インド料理といえばスパイシーな激辛料理のイメージが強いですが、実際にインドの(特に庶民向きの安い)食堂で出される料理の多くは、日本人の舌には合わないほど大量のトウガラシを使っています。それでもまぁ「舌が慣れる」といいますか、何ヶ月もインドにいると、ホットな辛さに対する受容体が麻痺してくるらしく、決して激辛が得意ではなかった僕でも、日本のレストランの激辛料理を普通に食べられるようになってしまったのでした。
インドの幹線道路沿いにあるトラック運転手たちのための食堂。厨房では、ランニングシャツ姿のいかついオヤジさんが、マサラを効かせた刺激的な料理を作っている。この種の食堂では「激辛」以外の選択肢はない。舌が痺れるほど大量にトウガラシを使うのが基本なのだ。
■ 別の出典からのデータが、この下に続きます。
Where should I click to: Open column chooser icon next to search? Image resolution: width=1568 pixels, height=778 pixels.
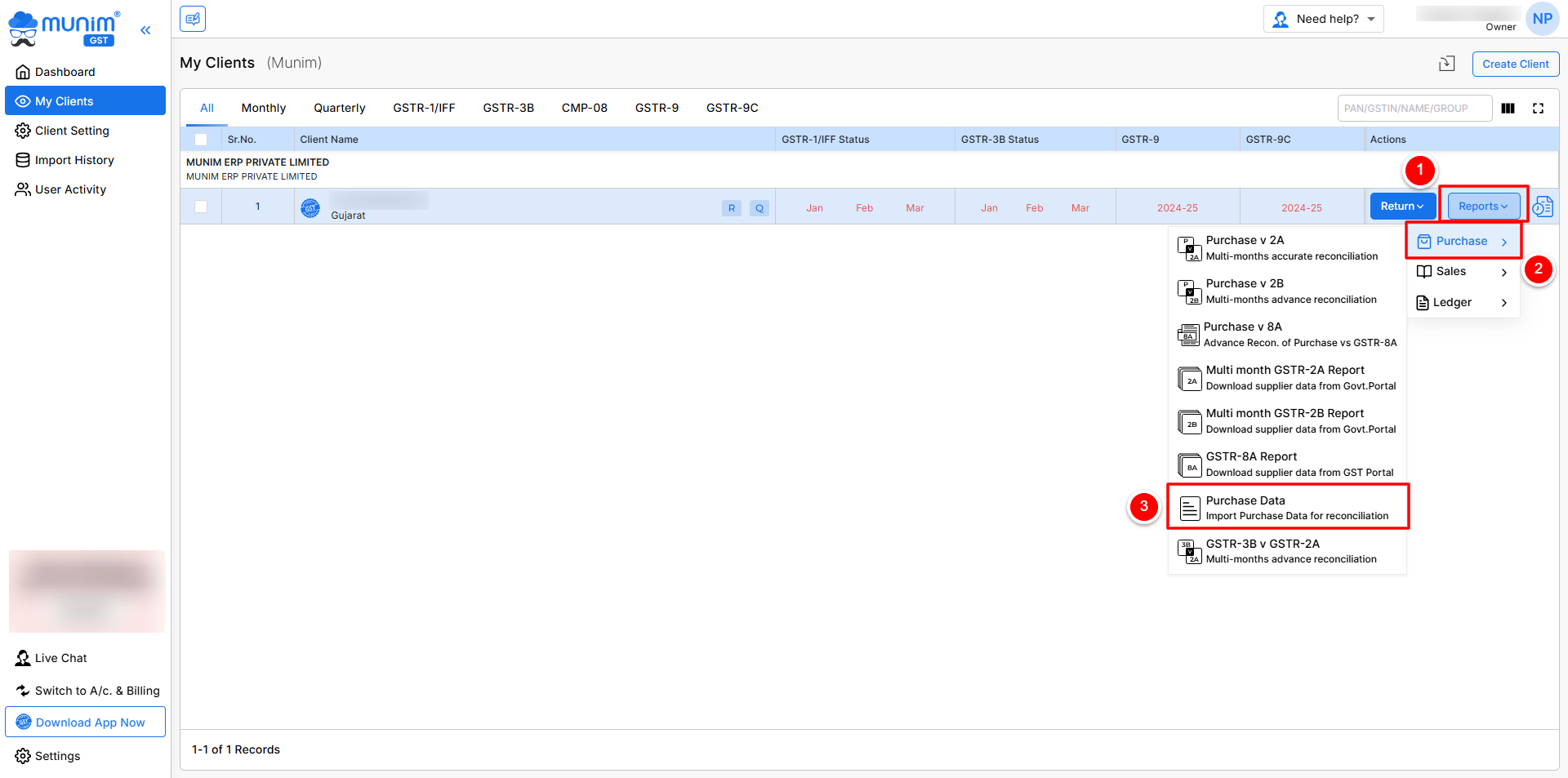[1508, 108]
インド南部アンドラプラデシュ州の安食堂の厨房。立派な口ひげを生やした料理人が、野菜とスパイスがたっぷり入ったソースを煮込んでいる。ライスにかけてもいいし、ロティ(チャパティ)につけても美味だ。
インドの代表的な米料理「ビリヤニ」を作っている男たち。ビリヤニは大きな鍋にお米と各種のスパイス類、チキンやマトンなどの具材を入れて密封し、弱火で長時間加熱して作る。これだけ巨大な鍋だと、一度に百人分は作れそうだ。
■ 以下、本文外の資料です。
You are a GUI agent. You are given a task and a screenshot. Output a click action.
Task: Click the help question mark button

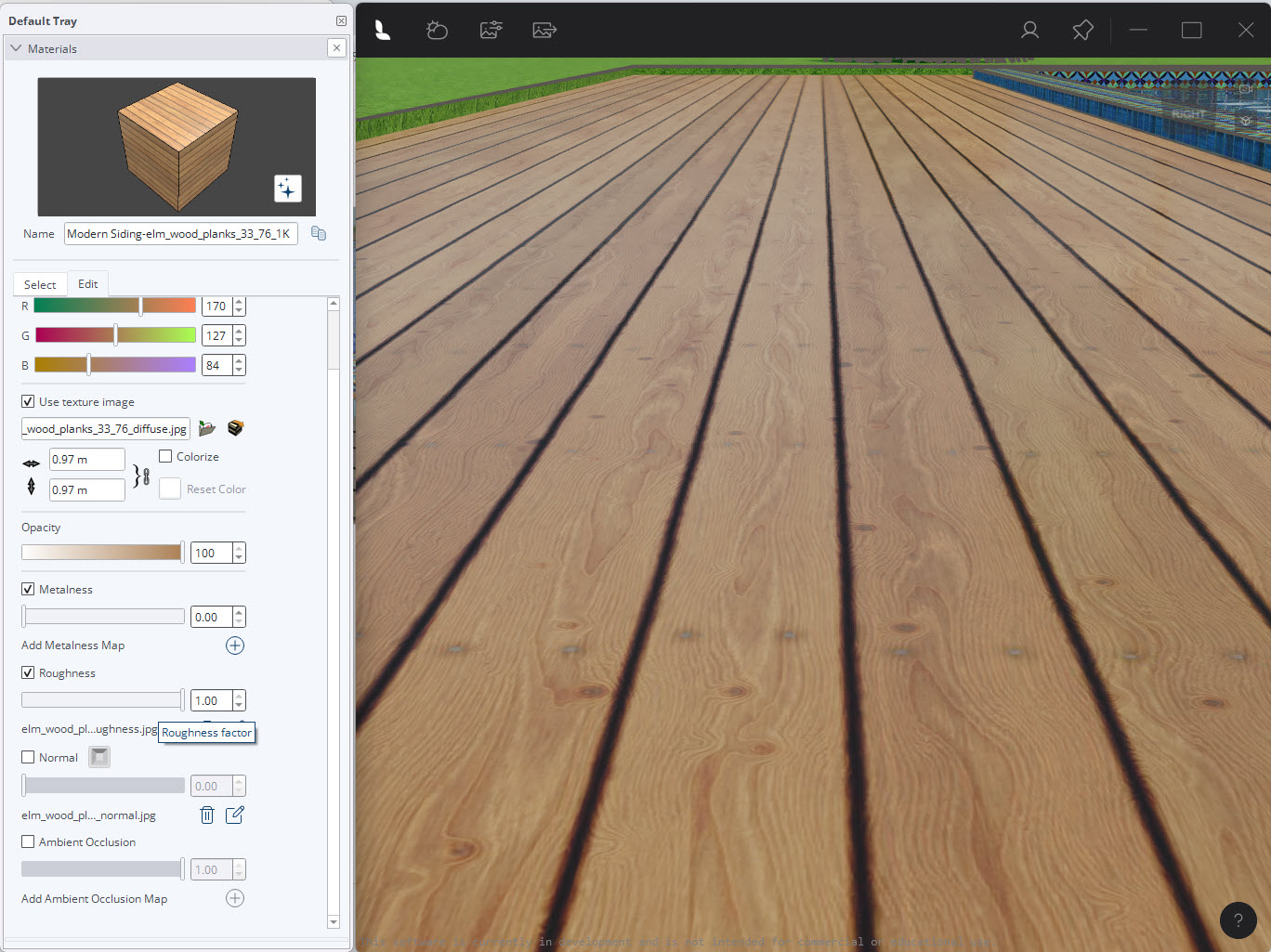(1238, 920)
インド南部アンドラプラデシュ州で、巨大な鍋を使ってビリヤニ用のご飯を炊く男。一度に数百人分のご飯が炊けるこのような大鍋は、結婚式など一度に数百人分のご飯を用意するときには大変便利だ。それにしても豪快な炊き方。炎と格闘しているようにも見える。
インド北部ウッタルプラデシュ州にあるムスリムの街でビーフ・ビリヤーニを食べる。ヒンドゥー教徒が多数派を占めるインドでは、大っぴらに牛肉を出す店は少ないが、ムスリムだけが集まって住む旧市街にはビーフを出す店もある。過剰なスパイスに頼ることなく、肉の旨みがご飯に染み込んでいて絶品だった。一皿30ルピー(45円)と激安なのも嬉しい。
インド北部ウッタルプラデシュ州で、ケバブを焼く男。スパイスで味付けした羊の挽肉を鉄串に巻いて炭火であぶるシークケバブは、北インドの伝統料理だ。肉食の禁忌が強いヒンドゥー教徒はあまり食べないが、ムスリムの多い旧市街ではよく見かける。肉の焦げる香ばしいにおいが食欲を刺激する。
インドでもムスリムが多く住む地域で食べられているのがシャワルマという料理だ。羊肉や鶏肉を串に刺し、回転させながらグリルで焼いたものをナイフでそぎ落とし、パンにはさんで食べる。シャワルマはトルコのドネルケバブのアラビア語圏での呼び名で、インドでもファストフードとして普及し始めている。
南インドの軽食・ドーサを焼いている女性。ドーサは米と豆に水を吸わせてすり潰し、発酵させた生地を、熱した鉄板で薄く伸ばして、クレープのように焼く料理だ。ドーサは薄ければ薄いほど美味い、というのが僕の持論。パリパリに焼いたプレーンドーサを、ココナッツ・チャツネにつけて食べるのは最高だ。
南インドの軽食・ドーサは、米と豆をすり潰して発酵させて生地をクレープのように焼く料理で、さまざまなバリエーションがある。ドーサに卵を落としたエッグ・ドーサは、ドーサ独特のパリパリ感は失われるものの、腹持ちがよくなりスナックというより食事っぽさが増す。作り方もカッコいいですね。
もちろんインドは毎日が「カレーの日」。南インドの定食「ミールス」は、バナナの葉をお皿にするのが定番。2,3種類の野菜カレーと、酸味の効いたサンバルスープをご飯にかけて、手でかき混ぜて食べます。ライスもカレーもおかわり自由なので、食べ過ぎないように注意が必要です。